Description of the task ▸ Repeat the records. Leave nothing out.
[Start of section]
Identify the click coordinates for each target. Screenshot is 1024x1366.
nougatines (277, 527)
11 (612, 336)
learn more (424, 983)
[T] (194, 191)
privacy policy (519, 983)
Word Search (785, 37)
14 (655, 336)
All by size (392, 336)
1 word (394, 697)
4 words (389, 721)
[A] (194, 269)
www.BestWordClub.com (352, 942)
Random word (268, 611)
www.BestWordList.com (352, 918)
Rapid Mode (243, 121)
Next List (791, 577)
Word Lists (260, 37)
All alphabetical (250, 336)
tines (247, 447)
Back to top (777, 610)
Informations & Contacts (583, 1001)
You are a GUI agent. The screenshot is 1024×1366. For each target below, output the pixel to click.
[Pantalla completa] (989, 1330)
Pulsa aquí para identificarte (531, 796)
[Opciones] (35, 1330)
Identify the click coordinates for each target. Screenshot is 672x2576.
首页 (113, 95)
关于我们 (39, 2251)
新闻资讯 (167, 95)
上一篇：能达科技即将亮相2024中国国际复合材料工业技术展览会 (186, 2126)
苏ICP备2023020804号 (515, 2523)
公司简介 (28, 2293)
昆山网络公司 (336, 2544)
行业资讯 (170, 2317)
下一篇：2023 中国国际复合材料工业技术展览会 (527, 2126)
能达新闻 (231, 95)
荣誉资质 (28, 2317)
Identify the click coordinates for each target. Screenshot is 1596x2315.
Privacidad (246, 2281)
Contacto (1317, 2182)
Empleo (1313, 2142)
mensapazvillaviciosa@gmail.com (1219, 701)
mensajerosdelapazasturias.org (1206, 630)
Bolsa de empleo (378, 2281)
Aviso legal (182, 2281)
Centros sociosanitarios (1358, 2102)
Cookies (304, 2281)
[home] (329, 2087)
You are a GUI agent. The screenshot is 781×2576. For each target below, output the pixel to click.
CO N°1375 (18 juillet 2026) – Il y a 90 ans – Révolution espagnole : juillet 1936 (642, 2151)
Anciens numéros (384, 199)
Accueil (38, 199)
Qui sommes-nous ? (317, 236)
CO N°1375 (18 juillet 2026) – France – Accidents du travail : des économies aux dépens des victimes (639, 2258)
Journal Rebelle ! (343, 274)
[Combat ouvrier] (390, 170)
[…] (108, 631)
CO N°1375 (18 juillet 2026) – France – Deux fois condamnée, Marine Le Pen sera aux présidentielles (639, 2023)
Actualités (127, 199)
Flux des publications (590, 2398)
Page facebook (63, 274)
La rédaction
[End of section]
Solution ▸
Identify the click coordinates for each target. Screenshot is 1024x1366.
nougatines (277, 527)
11 (612, 336)
learn more (424, 983)
[T] (194, 191)
privacy policy (519, 983)
Word Search (785, 37)
14 (655, 336)
All by size (392, 336)
1 word (394, 697)
4 words (389, 721)
[A] (194, 269)
www.BestWordClub.com (352, 942)
Random word (268, 611)
www.BestWordList.com (352, 918)
Rapid Mode (243, 121)
Next List (791, 577)
Word Lists (260, 37)
All alphabetical (250, 336)
tines (247, 447)
Back to top (777, 610)
Informations & Contacts (583, 1001)
You are a GUI agent. The screenshot is 1024×1366. For each target below, output the pixel to click.
[Pantalla completa] (989, 1330)
Pulsa aquí para identificarte (531, 796)
[Opciones] (35, 1330)
Identify the click coordinates for each target. Screenshot is 672x2576.
首页 (113, 95)
关于我们 (39, 2251)
新闻资讯 (167, 95)
上一篇：能达科技即将亮相2024中国国际复合材料工业技术展览会 (186, 2126)
苏ICP备2023020804号 (515, 2523)
公司简介 (28, 2293)
昆山网络公司 (336, 2544)
行业资讯 (170, 2317)
下一篇：2023 中国国际复合材料工业技术展览会 (527, 2126)
能达新闻 (231, 95)
荣誉资质 (28, 2317)
Identify the click coordinates for each target. Screenshot is 1596x2315.
Privacidad (246, 2281)
Contacto (1317, 2182)
Empleo (1313, 2142)
mensapazvillaviciosa@gmail.com (1219, 701)
mensajerosdelapazasturias.org (1206, 630)
Bolsa de empleo (378, 2281)
Aviso legal (182, 2281)
Centros sociosanitarios (1358, 2102)
Cookies (304, 2281)
[home] (329, 2087)
You are a GUI agent. The screenshot is 781×2576. For each target below, output the pixel to click.
CO N°1375 (18 juillet 2026) – Il y a 90 ans – Révolution espagnole : juillet 1936 (642, 2151)
Anciens numéros (384, 199)
Accueil (38, 199)
Qui sommes-nous ? (317, 236)
CO N°1375 (18 juillet 2026) – France – Accidents du travail : des économies aux dépens des victimes (639, 2258)
Journal Rebelle ! (343, 274)
[Combat ouvrier] (390, 170)
[…] (108, 631)
CO N°1375 (18 juillet 2026) – France – Deux fois condamnée, Marine Le Pen sera aux présidentielles (639, 2023)
Actualités (127, 199)
Flux des publications (590, 2398)
Page facebook (63, 274)
La rédaction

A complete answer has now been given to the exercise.